TaWeiTu updated this revision to Diff 328603.Mar 5 2021, 11:44 AM
  • Add testcase of PR47523
Whitney added inline comments.Mar 7 2021, 7:19 AM
llvm/lib/Transforms/Scalar/LoopInterchange.cpp
1021
TaWeiTu updated this revision to Diff 328863.Mar 7 2021, 7:32 AM
  • Use LoopInfo::getLoopFor
Whitney added inline comments.Mar 7 2021, 7:44 AM
llvm/lib/Transforms/Scalar/LoopInterchange.cpp
1018

In what scenario, outer loop contains instructions guarded by control flow?
(I assume loop interchange operate on tight loops.)

TaWeiTu updated this revision to Diff 328873.Mar 7 2021, 8:41 AM
  • Only check basic blocks in the inner loop
TaWeiTu marked 2 inline comments as done.Mar 7 2021, 8:41 AM
TaWeiTu added inline comments.
llvm/lib/Transforms/Scalar/LoopInterchange.cpp
1018

Thanks for pointing that out! I think you are right.
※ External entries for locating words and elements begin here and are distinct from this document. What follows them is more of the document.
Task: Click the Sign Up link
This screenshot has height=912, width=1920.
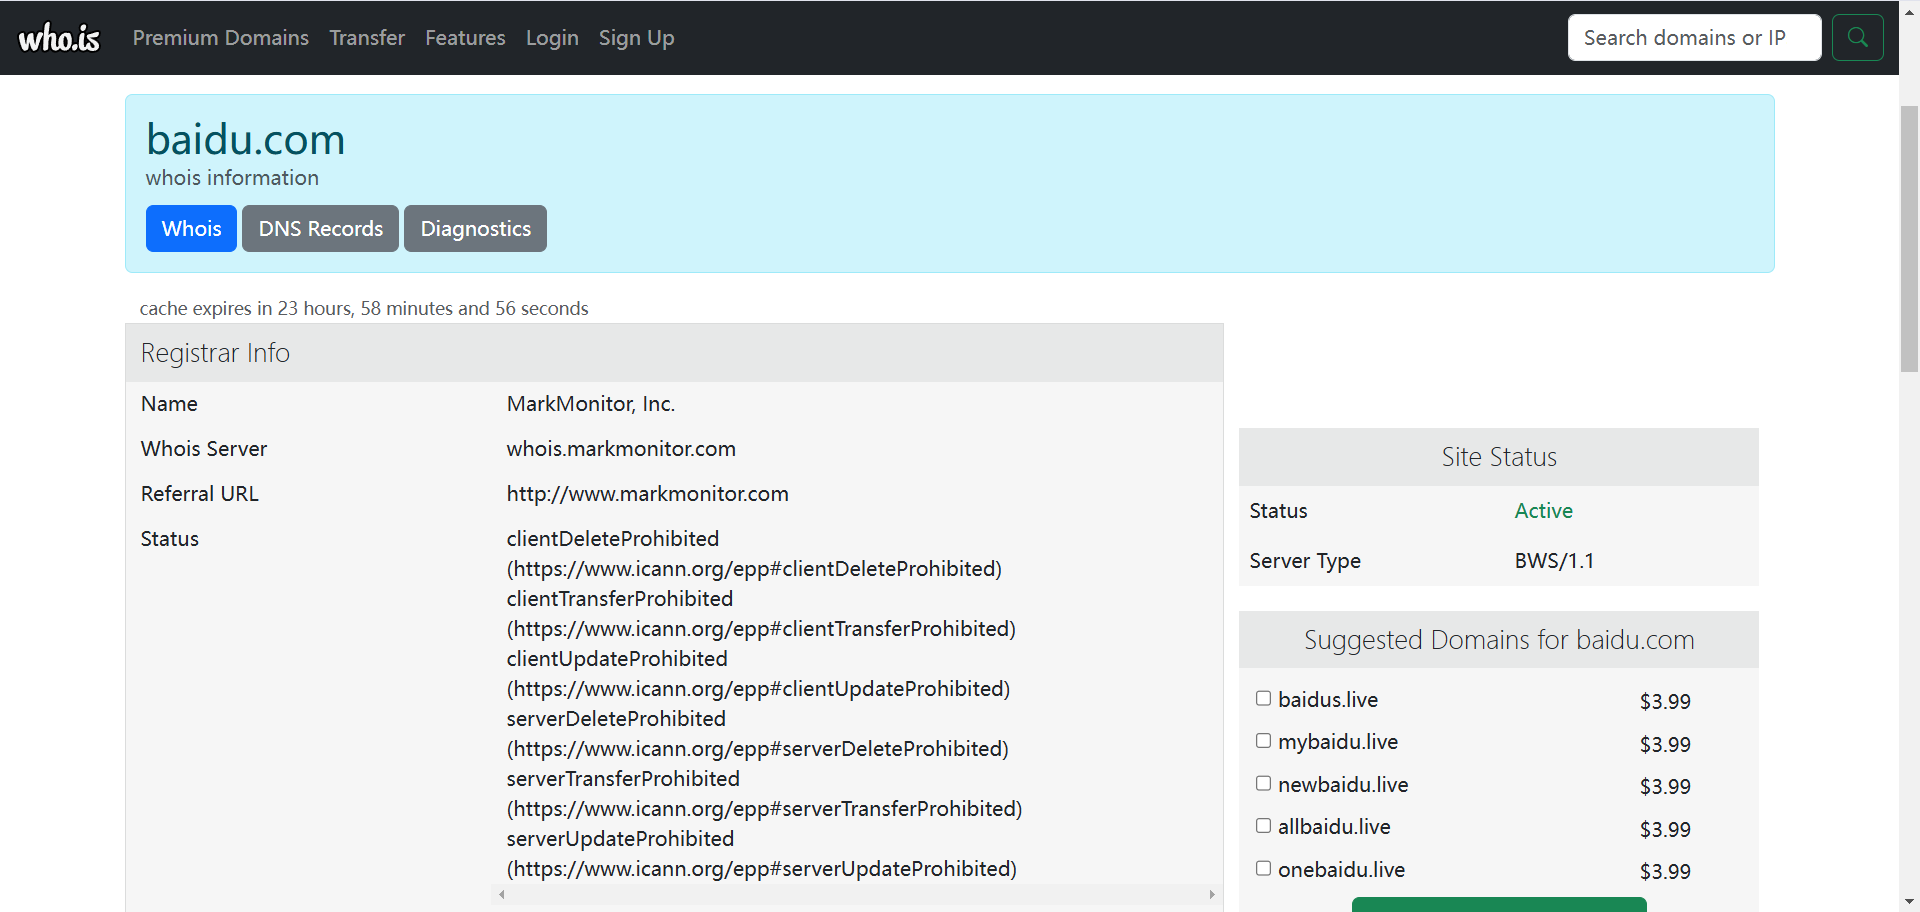Action: pyautogui.click(x=636, y=38)
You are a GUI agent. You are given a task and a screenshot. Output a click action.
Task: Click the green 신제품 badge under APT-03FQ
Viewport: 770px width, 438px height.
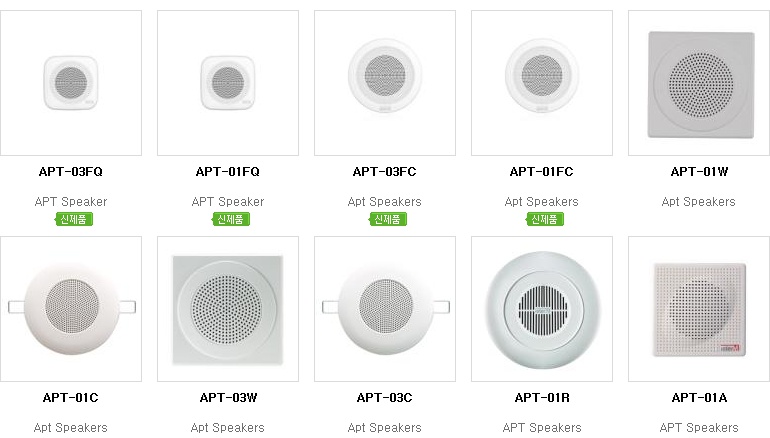[74, 219]
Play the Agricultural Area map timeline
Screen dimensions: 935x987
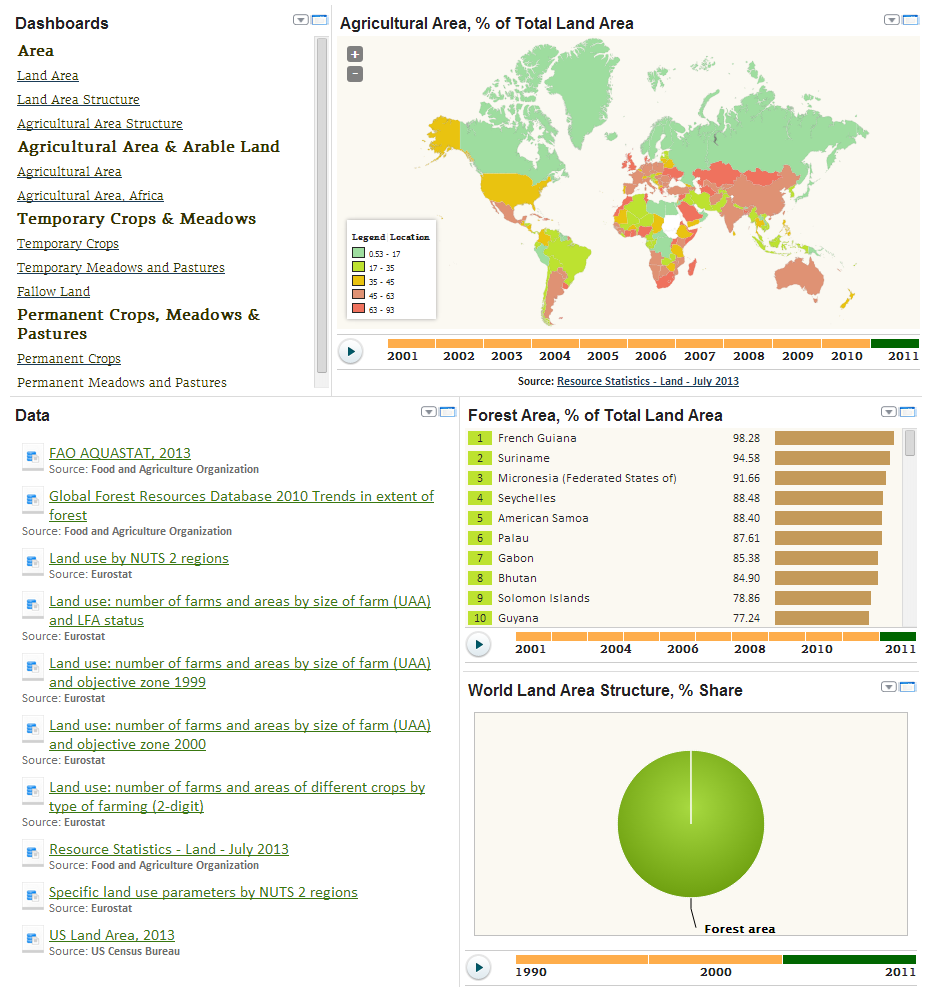pos(351,351)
Have you considered the case where the blocks guarded by control flow doesn't have memory operation, but affect memory operation through phi?

bb1:
  br %cond, bb2, bb3
bb2:
  br bb4
bb3:
  br bb4
bb4:
  %t = phi [ %t2, %bb2 ], [ %t3, %bb3 ]
  store %t, %p
TaWeiTu updated this revision to Diff 332204.Mar 21 2021, 11:39 PM

Consider instructions that are indirectly affected by the control flow

Have you considered the case where the blocks guarded by control flow doesn't have memory operation, but affect memory operation through phi?

bb1:
  br %cond, bb2, bb3
bb2:
  br bb4
bb3:
  br bb4
bb4:
  %t = phi [ %t2, %bb2 ], [ %t3, %bb3 ]
  store %t, %p

I've updated the patch to perform a more comprehensive check that consider instructions that are indirectly guarded by the control flow.

Gentle ping

@TaWeiTu How do you want to handle the lcssa.ll failure? Maybe we can only disallow memory accesses that are guarded by loop variant condition?

TaWeiTu updated this revision to Diff 335988.Apr 7 2021, 8:46 PM
  • Skip loop-invariant-guarded blocks

@TaWeiTu How do you want to handle the lcssa.ll failure? Maybe we can only disallow memory accesses that are guarded by loop variant condition?

Now only loop-variant-guarded blocks are considered "bad". lcssa.ll should be fixed.
We should probably also add logic to check whether the orders of memory accesses actually change after interchanging the loop, but I think it's beyond the scope of this patch and can be improved in the future.

Whitney added inline comments.Apr 8 2021, 9:08 AM
llvm/lib/Transforms/Scalar/LoopInterchange.cpp
958
  br cond, BB1, BB2
BB1:
  br BB3
BB2
  br BB3

BB3 should not guarded by a loop variant block, but this function would return BB1, BB2, and BB3.